Here's my use case: I'm migrating out of an old DWH, into Databricks (DBR 10.4 LTS). When moving dimension tables into Databricks, I'd like old SKs (surrogate keys) to be maintained, while creating the SKs column in Databricks Delta as an IDENTITY column, so new dimension values get a new SK, unique over the older SKs coming from the old DWH.
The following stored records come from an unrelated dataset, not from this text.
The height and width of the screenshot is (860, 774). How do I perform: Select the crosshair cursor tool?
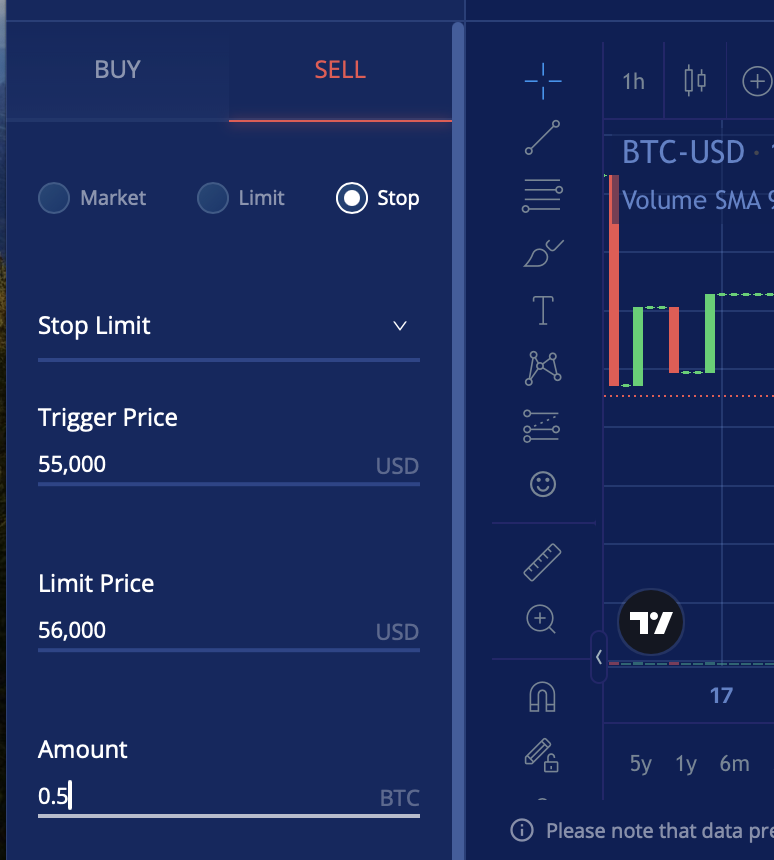[x=543, y=81]
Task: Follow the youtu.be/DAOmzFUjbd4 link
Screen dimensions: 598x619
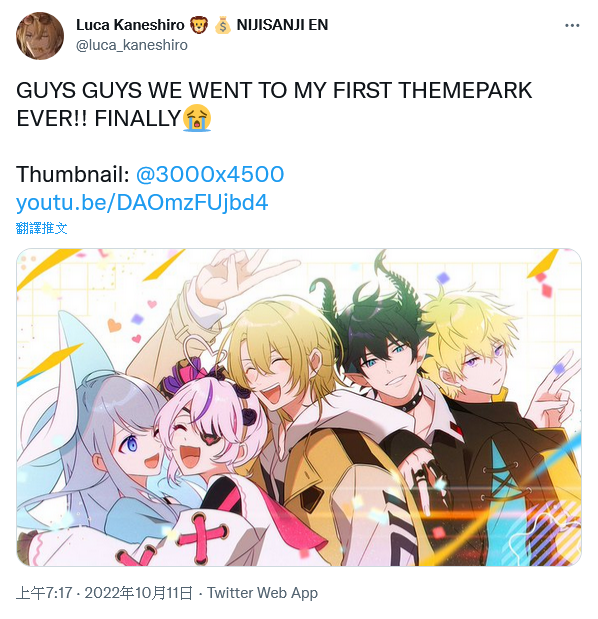Action: click(x=142, y=203)
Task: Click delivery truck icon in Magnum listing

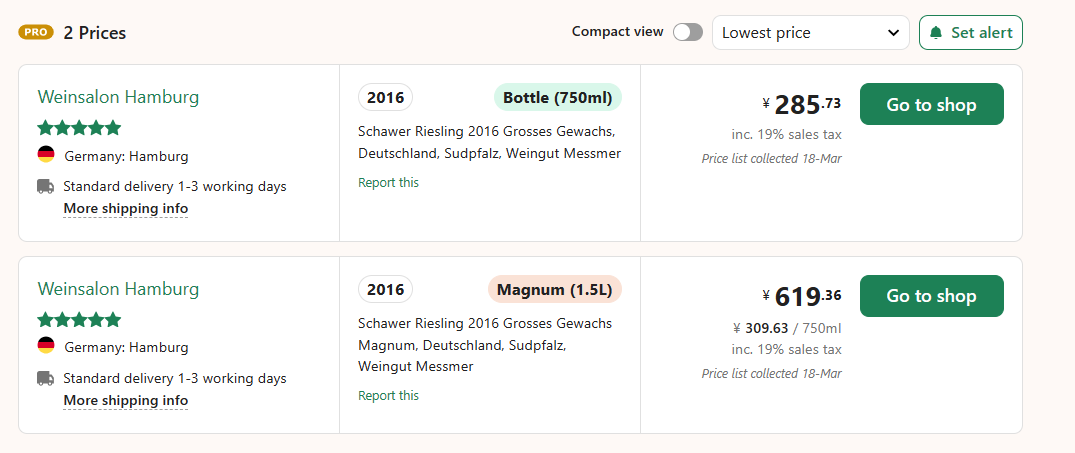Action: click(x=46, y=378)
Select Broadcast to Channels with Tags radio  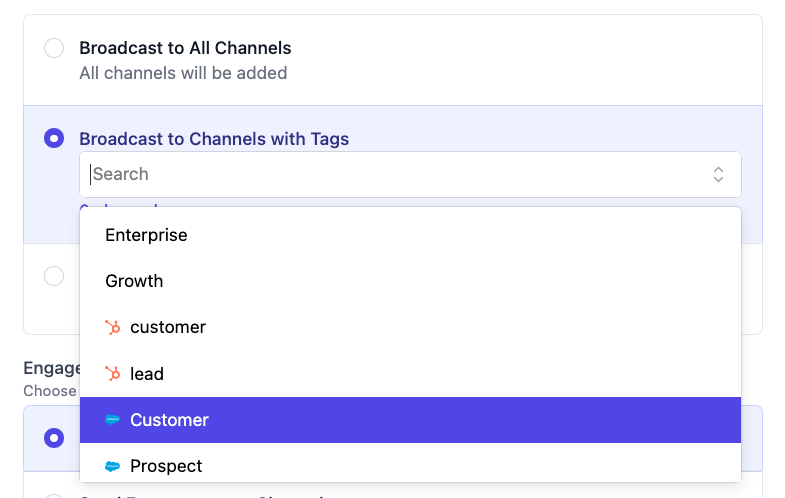(x=54, y=138)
For example, if I have a table d_something, with 2 columns (sk, bk) containing one row:
sk = 12, bk = 'ABC'
I'll copy this into a new Databricks Delta table, and when I insert a new row:
INSERT into d_something (bk)
VALUES ('DEF')
A new SK be generated, so:
sk = 12, bk = 'ABC'
sk = 13, bk = 'DEF'
(doesn't have to be sequential, only uniqueness is mandatory).
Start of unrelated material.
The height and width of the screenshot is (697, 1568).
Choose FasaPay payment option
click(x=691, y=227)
By this: https://docs.databricks.com/sql/language-manual/sql-ref-syntax-ddl-alter-table.html
I imagine this should be possible to create the table, populate it manually with old SKs, then alter the SK column into IDENTITY (using SYNC IDENTITY?).
Managed to create a fresh table with IDENTITY column, such as:
CREATE TABLE sk_get_test_1 (
sk BIGINT GENERATED ALWAYS AS IDENTITY (START WITH 1 INCREMENT BY 1),
bk STRING
)
But manually populating the SK column is blocked as IDENTITY columns cannot be manually populated.
Hence my looking for an alternative approach: create it as a regular column, populate the old SKs, and then alter to IDENTITY column. Cant figure how ot make it work though.
Any other ideas here?
Thanks!
Creating the table with IDENTITY column works fine:
CREATE TABLE sk_get_test_1 (
sk BIGINT GENERATED ALWAYS AS IDENTITY (START WITH 1 INCREMENT BY 1),
bk STRING
)
But trying to insert into the IDENTITY column:
insert into sk_get_test_1 (sk, bk)
values
(1, 'b');
Returns:
AnalysisException: Providing values for GENERATED ALWAYS AS IDENTITY column sk is not supported
Tried ALTER COLUMN
, meaning altering an already populated bigint column into IDENTITY type, based on:
{ { ALTER | CHANGE } [COLUMN] { column_identifier | field_name }
{ COMMENT comment |
{ FIRST | AFTER column_identifier } |
{ SET | DROP } NOT NULL |
SET DEFAULT clause |
DROP DEFAULT |
SYNC IDENTITY } }
(source)
But keeps getting ParseException
errors which I can't overcome.